Outlook: The energy complex is rebounding this morning with crude and products up on the day. The market has been flooded this week with fresh market drivers and is likely trying to find firm footing. Monthly reports were released by the EIA, IEA, and OPEC+ over the last 24 hours. OPEC+ left its demand forecasts unchanged while the EIA and IEA shifted growth out of 2024 and back into 2023. There remains a consensus that inventories will fall under pressure through the end of the year with demand outpacing supply. OPEC+ cuts are the primary driver of the deficit and the IEA sees their production at 540,000 bpd below current quotas. On the US fundamental front, the API posted a larger-than-expected crude build of 12.9 million barrels yesterday afternoon. Their survey also included a significant build in gasoline inventories which could indicate another week of softer demand. Bearish pressure could develop if the EIA confirms similar figures at 10:00 a.m. CT.

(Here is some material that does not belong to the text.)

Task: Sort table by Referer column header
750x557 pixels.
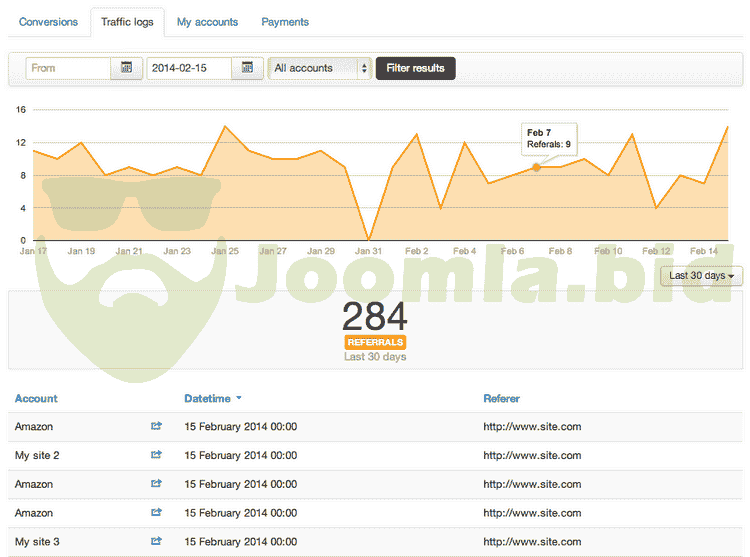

- US Treasury Secretary Janet Yellen said the US has not ruled out further oil sanctions against Iran.
- OPEC oil production rose by 273,000 bpd to 27.75 mbpd in September.
- OPEC+ left their oil demand growth forecasts unchanged at 2.44 mbpd for 2023 and 2.25 mbpd for 2024.
- The IEA cut its 2024 oil demand forecast by 120,000 bpd to 880,000 bpd while raising its 2023 demand forecast by 100,000 bpd to 2.3 mbpd.
- The IEA sees OPEC+ production 540,000 bpd short of their 36.92 mbpd quota.
- The API reported crude stocks rose by 12.9 million barrels last week.
- Reuters estimates crude stocks rose by 500,000 barrels last week.
- The EIA will report inventories at 10:00 am CT.
- The Fed minutes yesterday showed support for interest remaining higher for longer.
- US CPI was reported at 3.7% vs 3.6% est.
- As of 7:48 am CST: Brent crude oil up $1.54 to $87.36, US dollar index up $0.176 to 105.996 while the nearby e-mini S&P 500 futures contract is up 10.25 to 4402.00.
- Reuters estimates diesel stocks fell by 800,000 barrels last week.
- The API survey showed diesel stocks fell by 3.5 million barrels last week.
- Reuters estimates gasoline stocks fell by 800,000 barrels last week.
- The API survey showed gasoline stocks for by 3.6 million barrels last week.
- Conway is trading at .6600 while Belvieu is trading at .6850.
- Conway Swap Oct24-Mar25 trading ~74.375c.
- Spot Conway is trading at 33% of WTI.
- The US is exporting 75% of production as of 9/29/23.
- OPIS estimates crude stocks rose by 543,000 barrels last week.
- Overnight weather runs removed 5 HDDs through the two-week forecast.
- Dutch TTF is up 12% today and 32% on the week.
- The EIA released its Winter Fuels Outlook yesterday with expectations for a warmer winter and lower household spending.
- Reuters estimates nat gas inventories rose between 77-93 Bcf last week.
Continuous Weekly WTI: WTI is finding resistance at its 100-week moving average. A close above to end the week would be good news for the bulls.